Cumming briefed MPs and senators on his findings in a closed-door meeting of the Conservative caucus Thursday. Cumming, who supported Peter MacKay in the last leadership campaign, spent four months speaking to caucus members, candidates, staff, grassroots volunteers and electoral districting association (EDA) presidents as he compiled the post-mortem report.
"O'Toole did quite well in the first few weeks. He brought us from where we were in the polls to leading at one point and public opinion polls taken during the election back that up. He gained support and narrowed or even overtook Trudeau at times," the party source said.
The Cumming report attributes O'Toole's loss of momentum in part to his campaign schedule.
For two or three days out of the week — and sometimes more — O'Toole campaigned virtually from a makeshift broadcast studio inside a downtown Ottawa hotel. His only interactions with would-be voters and Conservative supporters were through telephone town halls.
"The leader was different in the studio than out.
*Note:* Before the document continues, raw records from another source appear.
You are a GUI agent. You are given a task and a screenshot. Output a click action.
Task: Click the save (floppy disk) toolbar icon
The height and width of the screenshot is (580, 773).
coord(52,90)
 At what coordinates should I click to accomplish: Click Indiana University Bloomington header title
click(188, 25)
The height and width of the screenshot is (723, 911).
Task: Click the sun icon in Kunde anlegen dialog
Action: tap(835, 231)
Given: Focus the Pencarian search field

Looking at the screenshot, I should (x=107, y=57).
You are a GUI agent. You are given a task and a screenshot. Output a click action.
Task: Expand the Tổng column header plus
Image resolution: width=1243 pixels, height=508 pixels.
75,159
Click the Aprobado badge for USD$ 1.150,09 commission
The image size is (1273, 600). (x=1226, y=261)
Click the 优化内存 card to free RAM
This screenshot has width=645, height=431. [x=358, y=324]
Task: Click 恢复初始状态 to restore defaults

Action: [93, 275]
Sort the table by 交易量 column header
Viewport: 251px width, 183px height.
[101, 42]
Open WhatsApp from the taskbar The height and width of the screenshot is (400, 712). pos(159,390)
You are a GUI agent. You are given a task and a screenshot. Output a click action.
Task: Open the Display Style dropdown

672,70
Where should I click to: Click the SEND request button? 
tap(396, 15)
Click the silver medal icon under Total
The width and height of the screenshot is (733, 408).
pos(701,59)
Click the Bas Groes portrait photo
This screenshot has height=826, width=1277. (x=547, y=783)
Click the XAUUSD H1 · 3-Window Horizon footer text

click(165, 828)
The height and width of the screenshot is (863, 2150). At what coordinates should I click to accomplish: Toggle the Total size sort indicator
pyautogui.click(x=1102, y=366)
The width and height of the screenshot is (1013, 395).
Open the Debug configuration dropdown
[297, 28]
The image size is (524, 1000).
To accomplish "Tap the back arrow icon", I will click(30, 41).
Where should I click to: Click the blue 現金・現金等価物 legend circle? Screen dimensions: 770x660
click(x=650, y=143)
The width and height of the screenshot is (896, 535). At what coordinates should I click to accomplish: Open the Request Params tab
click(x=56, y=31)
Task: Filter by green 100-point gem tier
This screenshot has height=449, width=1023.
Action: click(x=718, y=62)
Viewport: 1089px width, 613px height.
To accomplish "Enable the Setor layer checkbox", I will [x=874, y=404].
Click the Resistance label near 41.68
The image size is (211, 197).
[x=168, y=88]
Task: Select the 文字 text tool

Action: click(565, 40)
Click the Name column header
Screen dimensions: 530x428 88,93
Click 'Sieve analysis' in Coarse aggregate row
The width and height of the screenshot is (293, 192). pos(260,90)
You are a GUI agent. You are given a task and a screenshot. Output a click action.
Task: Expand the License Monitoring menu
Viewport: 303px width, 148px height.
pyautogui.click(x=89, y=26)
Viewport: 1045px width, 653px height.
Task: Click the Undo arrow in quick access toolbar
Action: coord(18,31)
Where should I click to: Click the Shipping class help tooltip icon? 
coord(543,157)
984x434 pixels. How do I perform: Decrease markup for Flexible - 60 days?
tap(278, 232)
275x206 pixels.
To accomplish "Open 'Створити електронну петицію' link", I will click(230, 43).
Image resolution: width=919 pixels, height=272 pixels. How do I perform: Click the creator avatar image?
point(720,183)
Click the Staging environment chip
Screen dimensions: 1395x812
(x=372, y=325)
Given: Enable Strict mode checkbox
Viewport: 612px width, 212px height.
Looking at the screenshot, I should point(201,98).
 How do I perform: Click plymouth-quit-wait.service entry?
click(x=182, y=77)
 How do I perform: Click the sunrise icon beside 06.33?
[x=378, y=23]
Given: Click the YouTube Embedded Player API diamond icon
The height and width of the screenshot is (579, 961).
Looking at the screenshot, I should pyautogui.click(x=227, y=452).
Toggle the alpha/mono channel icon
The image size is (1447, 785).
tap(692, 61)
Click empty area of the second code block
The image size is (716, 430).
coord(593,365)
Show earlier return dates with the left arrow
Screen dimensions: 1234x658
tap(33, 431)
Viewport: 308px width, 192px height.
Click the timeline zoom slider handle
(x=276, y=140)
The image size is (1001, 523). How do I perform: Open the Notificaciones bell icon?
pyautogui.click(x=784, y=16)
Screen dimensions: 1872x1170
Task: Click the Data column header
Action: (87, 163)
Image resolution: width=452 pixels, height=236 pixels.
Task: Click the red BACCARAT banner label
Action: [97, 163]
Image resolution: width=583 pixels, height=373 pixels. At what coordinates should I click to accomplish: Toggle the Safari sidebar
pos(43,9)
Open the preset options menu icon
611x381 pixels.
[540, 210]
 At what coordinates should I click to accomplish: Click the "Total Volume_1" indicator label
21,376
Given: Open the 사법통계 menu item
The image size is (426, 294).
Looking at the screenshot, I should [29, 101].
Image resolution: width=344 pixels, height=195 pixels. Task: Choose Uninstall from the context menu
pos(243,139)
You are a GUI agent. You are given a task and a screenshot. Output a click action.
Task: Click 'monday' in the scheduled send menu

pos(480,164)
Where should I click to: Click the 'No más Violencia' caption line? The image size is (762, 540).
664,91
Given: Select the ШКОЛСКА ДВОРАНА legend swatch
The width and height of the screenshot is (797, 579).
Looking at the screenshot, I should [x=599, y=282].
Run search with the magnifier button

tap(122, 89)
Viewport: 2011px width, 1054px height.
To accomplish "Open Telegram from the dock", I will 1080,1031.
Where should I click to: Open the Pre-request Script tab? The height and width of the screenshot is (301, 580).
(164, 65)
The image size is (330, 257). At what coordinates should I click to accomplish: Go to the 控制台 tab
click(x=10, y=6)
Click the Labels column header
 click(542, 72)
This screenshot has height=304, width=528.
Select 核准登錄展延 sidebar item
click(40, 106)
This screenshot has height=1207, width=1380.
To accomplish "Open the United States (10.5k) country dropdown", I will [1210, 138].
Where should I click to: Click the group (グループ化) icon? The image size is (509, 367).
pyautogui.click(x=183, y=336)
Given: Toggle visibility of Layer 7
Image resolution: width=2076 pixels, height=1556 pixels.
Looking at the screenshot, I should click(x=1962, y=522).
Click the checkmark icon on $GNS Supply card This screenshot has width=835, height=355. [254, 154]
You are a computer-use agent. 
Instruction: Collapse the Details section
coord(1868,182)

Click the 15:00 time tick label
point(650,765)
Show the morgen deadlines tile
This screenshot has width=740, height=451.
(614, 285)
He needed to be out with the people more," the source said.
The Cumming report concluded that O'Toole needed to be more "authentic" and get out on the road to meet with Canadians so they can get to know him better.
A Conservative source who attended the caucus meeting said Cumming's presentation spent little time on O'Toole's own failings.
"The section on the leader was about two minutes and they really didn't lay anything at the leader's feet," the source said.
The Cumming report also zeroed in on the party's poor performance with so-called "ethnic voters." The party stumbled in the 2021 campaign in must-win areas like the Greater Toronto Area and Vancouver and its suburbs — two ethnically and racially diverse regions that have skewed Liberal in the last two election cycles.